1- back up the device (for later analasys or data retrieval)

2- shut it down

3- reinstall the linode from scratch taking into account current security guidelines.
And hopefully most contractors would end up following a similar path.

It just seems unfortunate to me that following what was essentially a plea for help, the trend seemed to be to blame the OP for creating the scenario rather than offering suggestions on what to do.

I suppose this is veering off topic further, but if the OP is not expert enough to do this, how would you suggest a resource be located? It seems to me this forum should be a legitimate means to at least ask for assistance, and if anything might garner folks who are familiar with Linode. As I noted earlier, it's not the first time there have been requests here to help with management tasks. The inital post was pretty up front with the state of affairs, and the lack of an expected resource.

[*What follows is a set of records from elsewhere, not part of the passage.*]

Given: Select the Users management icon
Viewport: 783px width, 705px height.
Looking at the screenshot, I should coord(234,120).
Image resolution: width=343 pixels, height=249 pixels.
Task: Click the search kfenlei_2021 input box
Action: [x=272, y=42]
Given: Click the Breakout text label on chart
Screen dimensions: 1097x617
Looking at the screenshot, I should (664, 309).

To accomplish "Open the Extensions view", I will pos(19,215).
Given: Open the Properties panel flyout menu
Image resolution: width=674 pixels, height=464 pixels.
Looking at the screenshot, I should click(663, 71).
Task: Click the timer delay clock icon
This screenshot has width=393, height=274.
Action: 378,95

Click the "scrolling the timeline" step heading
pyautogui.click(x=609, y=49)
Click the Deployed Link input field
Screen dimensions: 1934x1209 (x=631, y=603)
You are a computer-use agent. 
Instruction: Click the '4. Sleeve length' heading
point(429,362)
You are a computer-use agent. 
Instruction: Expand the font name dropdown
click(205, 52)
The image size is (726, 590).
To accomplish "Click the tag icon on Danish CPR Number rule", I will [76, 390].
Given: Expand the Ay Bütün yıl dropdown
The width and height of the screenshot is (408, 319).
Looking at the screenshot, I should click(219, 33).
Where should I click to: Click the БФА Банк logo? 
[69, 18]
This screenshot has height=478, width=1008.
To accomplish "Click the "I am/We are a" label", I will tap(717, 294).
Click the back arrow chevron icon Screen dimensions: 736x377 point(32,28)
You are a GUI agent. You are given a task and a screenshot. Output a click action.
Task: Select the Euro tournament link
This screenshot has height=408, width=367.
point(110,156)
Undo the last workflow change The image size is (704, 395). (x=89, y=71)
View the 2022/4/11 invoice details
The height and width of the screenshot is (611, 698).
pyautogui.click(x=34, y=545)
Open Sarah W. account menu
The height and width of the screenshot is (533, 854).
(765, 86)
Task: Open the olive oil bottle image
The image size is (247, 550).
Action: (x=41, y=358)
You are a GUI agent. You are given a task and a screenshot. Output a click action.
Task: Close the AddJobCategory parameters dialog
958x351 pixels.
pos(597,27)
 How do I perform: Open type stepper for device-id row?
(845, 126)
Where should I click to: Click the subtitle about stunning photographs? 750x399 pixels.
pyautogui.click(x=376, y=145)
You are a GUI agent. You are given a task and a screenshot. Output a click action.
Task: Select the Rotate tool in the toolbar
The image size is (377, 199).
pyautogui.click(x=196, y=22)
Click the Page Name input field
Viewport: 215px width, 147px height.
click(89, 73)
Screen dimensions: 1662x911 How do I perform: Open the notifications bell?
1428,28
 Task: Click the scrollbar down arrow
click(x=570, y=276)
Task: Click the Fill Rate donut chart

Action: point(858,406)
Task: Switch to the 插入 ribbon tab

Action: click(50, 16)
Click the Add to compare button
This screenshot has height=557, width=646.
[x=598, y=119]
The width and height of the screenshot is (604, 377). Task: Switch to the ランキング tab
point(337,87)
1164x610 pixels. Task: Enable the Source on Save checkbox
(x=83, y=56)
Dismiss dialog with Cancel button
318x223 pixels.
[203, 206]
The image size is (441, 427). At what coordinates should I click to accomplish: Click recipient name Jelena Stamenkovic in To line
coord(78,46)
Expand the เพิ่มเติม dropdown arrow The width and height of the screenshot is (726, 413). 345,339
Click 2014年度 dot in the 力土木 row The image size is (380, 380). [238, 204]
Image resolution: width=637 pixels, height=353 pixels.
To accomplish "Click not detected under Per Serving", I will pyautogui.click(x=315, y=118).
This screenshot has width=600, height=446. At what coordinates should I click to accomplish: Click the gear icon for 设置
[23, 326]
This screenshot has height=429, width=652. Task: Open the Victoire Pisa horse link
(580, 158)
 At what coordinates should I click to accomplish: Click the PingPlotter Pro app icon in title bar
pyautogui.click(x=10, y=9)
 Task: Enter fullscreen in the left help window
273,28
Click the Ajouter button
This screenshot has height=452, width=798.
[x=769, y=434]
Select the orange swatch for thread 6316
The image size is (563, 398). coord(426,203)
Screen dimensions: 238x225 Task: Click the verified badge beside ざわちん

It would be nice if other responses offered other avenues of finding such support if in fact the belief is that doing so here is wrong or exhibits bad judgement. Just declaring the OP to be a bad operator, sans other suggestions, and knowing very few details about the situation, still seems a harsh response, or at least less than helpful.

> Once a system has been compromised, there is really no way to %100 be sure that there is no other "backdoor" that has been installed that would reopen the system for another breakin once the phishing pages have been removed.

What we do not know here is if the original "consultant" here was running the phishing sites without the linode owner knowing or if the machine was compromised due to weak passwords/ etc.
I don't really disagree with this, but again, it seems to me the OP was simply trying to get assistance to, in fact, repair the damage. The damage itself is already done, his Linode is already shut down, so the question at hand is how to proceed, and lacking the necessary expertise himself, how to find it.

> I too have run into too many "owners" willing to essentially turn over the "keys to the kingdom" with very little background checks on whom they are willing to trust with what is essentially their reputations, and in the long run, linode.com's reputation…
The implication being that the OP falls into this category? Any concrete suggestions (to go along with the rant) on how to determine who he should be willing to trust?

– David

PS: I can totally sympathize with the concern over poorly managed machines being potential vectors for spam and other abuse. I just think the goal should be to assist the OP in resolving the issue at hand.

Besides fixing your sites (hopefully you had good backups - like all the other advice - you really need to scrub the old site and start fresh), don't forget to "clear" your reputation.

Netcraft reports "This phishing site has been blocked by the Netcraft Toolbar. " for your site.